俺という規格外の存在が手掛けたからとは言え、後半は村のみんなの努力だからなあ。
「村人それぞれが得意な方向で努力してだな。それでこの豊かさになった。黄金帝国もきっとそうなるぞ」
「うむうむ、なるでしょうね。それはそれとして、本題に」
黄金帝国の近況を、それはそれで片付けられる辺りが黄金皇帝との違いである。
変わり者の学者という様子のチョコバット。
俺はこういうやつも好きだ。
ということで、図書館へ。
魔本たちが、新たな読書人の登場に歓声を上げる。
『俺を読め』
『私を読んでー』
『我を我を!』
わーっと魔本が集まってきた。
「うおー! 自ら動いて読んでとせがむ本!! 勇者村すごいなあ。私、こんなにモテたの生まれてはじめてですよ」
チョコバットはめちゃくちゃニコニコしながら、魔本に読み聞かせをしてもらうのだった。
ブレインもこの光景を見て満足げである。
「やっぱりチョコバット氏は図書館を気に入りましたね。同類のにおいがしましたからこうなると思っていたのです」
「ブレインの同類かあ」
「明日をも知れぬ閉鎖環境で、ずっと宇宙のことを考えていられる人間は変人ですよ。
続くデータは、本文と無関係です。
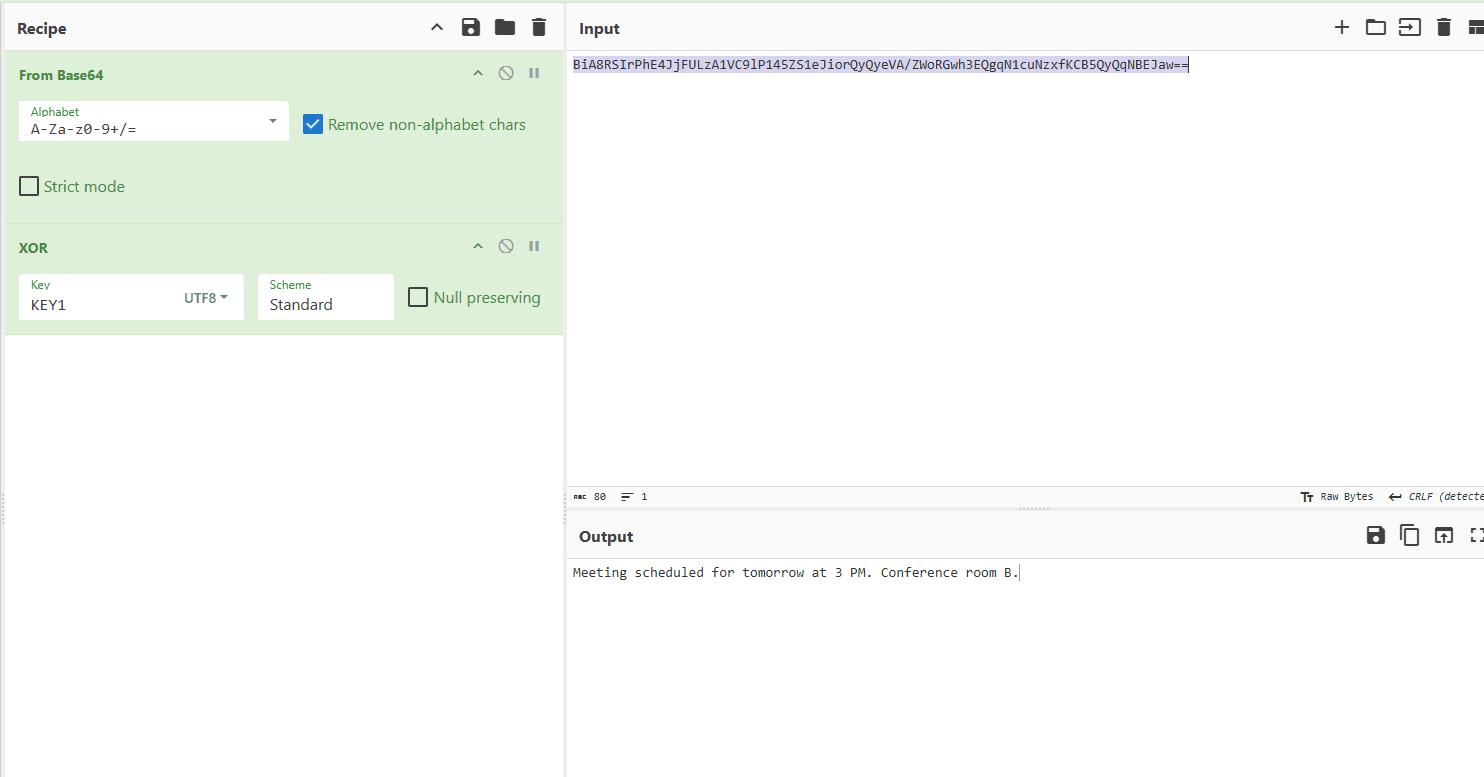The height and width of the screenshot is (777, 1484).
Task: Clear recipe with trash icon
Action: coord(539,28)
ですが、人は血となり肉となる糧のみでは獣と変わらなくなってしまいます。私や彼のような、知の栄養を司る変人がいてこそ、文化の豊かさというものが生まれ、人は人足り得るのですよ」
そこまで言ってから、ブレインは肩をすくめた。
「……というようなことを、我々が言ってしまうのはよろしくないのですけれどね。皆さんが築いてくれた土台にあぐらをかくのは、いささか申し訳ない」
「人がいいところがブレインだよなあ」
「なので、せめて私たちは、得た知識や生まれた技術を社会に還元しようと考えているのです。役立たないように見えても、それが必要な場面はやって来ますから」
「素晴らしい」
チョコバットが感動して拍手した。
ブレインと、がっちり固い握手を交わす。
同類だ、同類だ。
こうして、チョコバットはしばし情報の洪水に身を沈めて楽しそうにしていた。
一般人ならおかしくなりそうな状況だが、未知が溢れた世界というのはこの学者には心地よいものらしい。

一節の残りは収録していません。